Sinbad: The Magic Lamp and the Moving Islands
- Directed by: Shinpei Miyashita
- Produced by: Kentaro Koike; Takashi Inoue;
- Written by: Hiroyuki Kawasaki
- Music by: Hiroaki Ohno
- Studio: Nippon Animation Shirogumi
- Released: January 16, 2016
- Runtime: 50 minutes

Sinbad: Night at High Noon and the Wonder Gate
- Directed by: Terumi Toyama
- Produced by: Kentaro Koike; Takashi Inoue;
- Written by: Hiroyuki Kawasaki
- Music by: Hiroaki Ohno
- Studio: Nippon Animation Shirogumi
- Released: May 14, 2016
- Runtime: 50 minutes

Sinbad (compilation film)
- Directed by: Shinpei Miyashita Terumi Toyama
- Produced by: Kentaro Koike; Takashi Inoue;
- Written by: Hiroyuki Kawasaki
- Music by: Hiroaki Ohno
- Studio: Nippon Animation Shirogumi
- Released: May 14, 2016
- Runtime: 113 minutes

= Sinbad (film series) =

Japanese animated film series

Sinbad (シンドバッド) is a series of Japanese animated family adventure films inspired by One Thousand and One Nights and produced by Nippon Animation and Shirogumi. Made in celebration of the former company's 40th anniversary, the trilogy of films were directed by Shinpei Miyashita and written by Kaeko Hayafune and Hiroyuki Kawasaki. Miyashita died during the production of the third film, which was later dedicated to him. The film was finished by his student, Terumi Toyama.

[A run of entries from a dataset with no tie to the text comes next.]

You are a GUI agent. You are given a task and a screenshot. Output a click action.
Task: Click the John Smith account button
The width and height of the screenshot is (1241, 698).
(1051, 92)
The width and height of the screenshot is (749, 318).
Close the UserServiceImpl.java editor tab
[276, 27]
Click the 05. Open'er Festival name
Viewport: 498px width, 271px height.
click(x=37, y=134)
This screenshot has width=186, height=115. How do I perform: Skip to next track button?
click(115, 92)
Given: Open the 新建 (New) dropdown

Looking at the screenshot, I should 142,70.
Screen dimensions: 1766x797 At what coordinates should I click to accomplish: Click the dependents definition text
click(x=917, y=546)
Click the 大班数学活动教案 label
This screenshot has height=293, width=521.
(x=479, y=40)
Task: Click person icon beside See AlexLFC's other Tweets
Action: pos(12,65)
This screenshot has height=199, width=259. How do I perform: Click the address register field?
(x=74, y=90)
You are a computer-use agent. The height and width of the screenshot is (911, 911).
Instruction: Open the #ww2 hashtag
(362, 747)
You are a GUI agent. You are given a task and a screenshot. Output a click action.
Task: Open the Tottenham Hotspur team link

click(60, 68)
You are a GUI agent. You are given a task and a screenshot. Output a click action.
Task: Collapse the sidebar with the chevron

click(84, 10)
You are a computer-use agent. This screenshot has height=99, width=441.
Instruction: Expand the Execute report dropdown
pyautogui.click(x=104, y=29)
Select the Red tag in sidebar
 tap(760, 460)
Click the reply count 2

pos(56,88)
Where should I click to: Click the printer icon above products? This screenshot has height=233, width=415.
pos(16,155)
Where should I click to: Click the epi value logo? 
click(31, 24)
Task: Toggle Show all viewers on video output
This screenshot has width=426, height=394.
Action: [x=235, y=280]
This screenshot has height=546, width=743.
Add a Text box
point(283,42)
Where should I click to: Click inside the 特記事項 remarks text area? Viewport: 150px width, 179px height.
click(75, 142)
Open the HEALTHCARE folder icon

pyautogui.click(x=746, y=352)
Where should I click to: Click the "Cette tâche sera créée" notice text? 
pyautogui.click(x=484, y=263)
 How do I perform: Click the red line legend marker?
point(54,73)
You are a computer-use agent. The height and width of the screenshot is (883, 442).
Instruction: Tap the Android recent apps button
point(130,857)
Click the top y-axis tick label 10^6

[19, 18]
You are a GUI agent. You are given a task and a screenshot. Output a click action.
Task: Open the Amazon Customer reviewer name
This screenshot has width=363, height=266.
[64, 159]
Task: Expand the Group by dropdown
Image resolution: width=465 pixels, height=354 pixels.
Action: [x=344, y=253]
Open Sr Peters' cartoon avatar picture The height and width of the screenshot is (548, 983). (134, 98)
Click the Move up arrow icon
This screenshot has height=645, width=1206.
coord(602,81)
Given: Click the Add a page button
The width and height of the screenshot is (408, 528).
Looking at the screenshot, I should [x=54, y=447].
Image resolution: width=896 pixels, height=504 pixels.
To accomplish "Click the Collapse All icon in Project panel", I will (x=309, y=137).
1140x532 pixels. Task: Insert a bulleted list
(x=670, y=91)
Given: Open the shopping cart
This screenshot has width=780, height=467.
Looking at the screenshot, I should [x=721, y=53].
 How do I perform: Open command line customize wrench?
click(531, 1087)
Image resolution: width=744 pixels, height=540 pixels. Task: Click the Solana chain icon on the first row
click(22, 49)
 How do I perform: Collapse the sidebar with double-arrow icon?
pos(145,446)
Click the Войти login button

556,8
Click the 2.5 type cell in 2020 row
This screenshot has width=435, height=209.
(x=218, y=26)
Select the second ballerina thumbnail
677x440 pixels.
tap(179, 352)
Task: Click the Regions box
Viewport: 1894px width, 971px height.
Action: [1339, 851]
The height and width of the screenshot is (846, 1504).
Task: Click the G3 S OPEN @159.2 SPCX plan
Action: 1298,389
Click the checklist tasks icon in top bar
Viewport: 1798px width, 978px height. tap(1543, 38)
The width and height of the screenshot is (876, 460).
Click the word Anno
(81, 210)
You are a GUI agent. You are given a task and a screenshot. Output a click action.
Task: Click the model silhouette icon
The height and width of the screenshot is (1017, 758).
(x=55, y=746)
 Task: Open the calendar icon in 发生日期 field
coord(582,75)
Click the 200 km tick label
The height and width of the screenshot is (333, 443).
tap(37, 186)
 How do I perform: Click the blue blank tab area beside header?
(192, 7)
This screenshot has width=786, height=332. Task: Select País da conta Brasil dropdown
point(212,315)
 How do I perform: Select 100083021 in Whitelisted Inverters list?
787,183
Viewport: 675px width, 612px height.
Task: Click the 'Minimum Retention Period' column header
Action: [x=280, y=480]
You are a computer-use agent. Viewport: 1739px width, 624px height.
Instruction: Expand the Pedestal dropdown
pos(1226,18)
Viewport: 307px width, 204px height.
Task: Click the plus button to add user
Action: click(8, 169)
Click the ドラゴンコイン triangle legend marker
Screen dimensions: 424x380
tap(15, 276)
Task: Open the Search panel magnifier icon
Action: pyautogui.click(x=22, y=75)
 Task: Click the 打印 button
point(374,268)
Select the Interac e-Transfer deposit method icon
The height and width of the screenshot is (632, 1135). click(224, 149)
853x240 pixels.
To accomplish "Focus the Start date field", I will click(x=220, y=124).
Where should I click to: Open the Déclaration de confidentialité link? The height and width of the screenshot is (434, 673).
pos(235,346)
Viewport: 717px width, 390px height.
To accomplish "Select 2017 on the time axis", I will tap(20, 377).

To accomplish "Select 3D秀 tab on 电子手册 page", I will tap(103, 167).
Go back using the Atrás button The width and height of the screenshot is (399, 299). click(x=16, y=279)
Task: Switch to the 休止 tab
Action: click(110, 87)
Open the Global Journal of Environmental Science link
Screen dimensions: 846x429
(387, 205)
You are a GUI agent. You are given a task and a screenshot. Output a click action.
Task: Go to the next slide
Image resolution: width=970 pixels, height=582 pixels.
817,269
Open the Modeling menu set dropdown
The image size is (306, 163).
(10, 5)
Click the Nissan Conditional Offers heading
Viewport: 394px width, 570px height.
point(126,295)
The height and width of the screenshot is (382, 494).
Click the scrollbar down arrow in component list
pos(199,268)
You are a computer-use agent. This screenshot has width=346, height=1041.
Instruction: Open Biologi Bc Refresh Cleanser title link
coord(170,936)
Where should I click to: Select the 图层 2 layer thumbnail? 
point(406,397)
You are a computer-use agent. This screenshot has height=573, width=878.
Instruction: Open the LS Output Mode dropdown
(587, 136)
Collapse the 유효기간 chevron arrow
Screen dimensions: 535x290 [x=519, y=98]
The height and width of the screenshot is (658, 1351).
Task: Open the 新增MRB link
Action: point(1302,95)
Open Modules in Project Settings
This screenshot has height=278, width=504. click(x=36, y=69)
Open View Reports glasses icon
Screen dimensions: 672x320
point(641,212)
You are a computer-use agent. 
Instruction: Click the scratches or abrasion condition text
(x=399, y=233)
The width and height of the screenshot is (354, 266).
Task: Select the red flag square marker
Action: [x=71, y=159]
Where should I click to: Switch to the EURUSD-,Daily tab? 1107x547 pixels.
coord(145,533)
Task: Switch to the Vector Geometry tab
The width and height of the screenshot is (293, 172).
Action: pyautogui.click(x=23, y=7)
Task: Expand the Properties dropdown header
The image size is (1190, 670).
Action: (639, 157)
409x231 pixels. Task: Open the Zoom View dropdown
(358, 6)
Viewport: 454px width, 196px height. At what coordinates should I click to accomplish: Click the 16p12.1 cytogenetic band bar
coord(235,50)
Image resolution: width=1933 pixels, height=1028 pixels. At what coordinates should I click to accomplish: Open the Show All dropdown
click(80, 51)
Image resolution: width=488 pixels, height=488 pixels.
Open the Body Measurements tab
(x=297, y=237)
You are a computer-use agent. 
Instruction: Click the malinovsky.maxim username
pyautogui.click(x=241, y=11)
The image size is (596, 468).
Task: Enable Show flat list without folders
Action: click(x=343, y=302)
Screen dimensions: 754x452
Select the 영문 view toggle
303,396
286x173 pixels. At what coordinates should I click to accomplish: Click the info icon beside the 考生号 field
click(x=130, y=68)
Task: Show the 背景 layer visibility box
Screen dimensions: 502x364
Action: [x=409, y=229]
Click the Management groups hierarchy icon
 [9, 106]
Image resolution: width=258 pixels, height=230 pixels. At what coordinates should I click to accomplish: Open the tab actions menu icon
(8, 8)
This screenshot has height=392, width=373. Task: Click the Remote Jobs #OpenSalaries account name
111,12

The first film, A Flying Princess and a Secret Island (空とぶ姫と秘密の島), was released in Japan on July 4, 2015, by Aeon Entertainment. Pony Canyon released it on DVD on December 16, 2015. The second film, The Magic Lamp and the Moving Islands (魔法のランプと動く島), was released theatrically on January 16, 2016, and on DVD on May 3, 2016. The third and final film, Night at High Noon and the Wonder Gate (～真昼の夜とふしぎの門～), was released theatrically as part of a compilation with the two others films on May 14, 2016. It was later released individually on DVD on December 21, 2016.

The three films were released in Japanese with English subtitles and with an English dub by Ocean Productions on Amazon Video in the United States and the United Kingdom in April 2017.

On 8 August 2021, an Indian Kids TV channel ETV Bal Bharat premiered Sinbad (the compilation film), dubbed in 12 different languages (audio feeds): English, Hindi, Tamil, Telugu, Marathi, Bengali, Punjabi, Malayalam, Kannada, Assamese, Gujarati and Odia.

==Cast==
===Japanese===
- Tomo Muranaka as Sinbad
- Naomi Nagasawa as Ali
- Momoko Tanabe as Sana
- Hiroko Yakushimaru as Latifa, Sinbad's mother
- Takeshi Kaga as Captain Razzak

===English===
- Cole Howard as Sinbad
- Travis Turner as Ali
- Elyse Maloway as Sana
- Rebecca Shoichet as Latifa, Sinbad's mother
- Michael Adamthwaite as Captain Razzak
- Riley Murdock as Galip

==Reception==

The films received a positive reception. Rebecca Silverman of Anime News Network reviewed all three films, describing them as family-friendly and a "magical, beautiful story about exploration and finding where you belong," noting the homages to the original story of Sinbad the Sailor in One Thousand and One Nights, and praised the designs of creatures, background art, and voice casts, and called the ending of Night at High Noon and the Wonder Gate more bittersweet than "most American family films." She criticized Galip's character for being underdeveloped and argued that "Ali can be really annoying."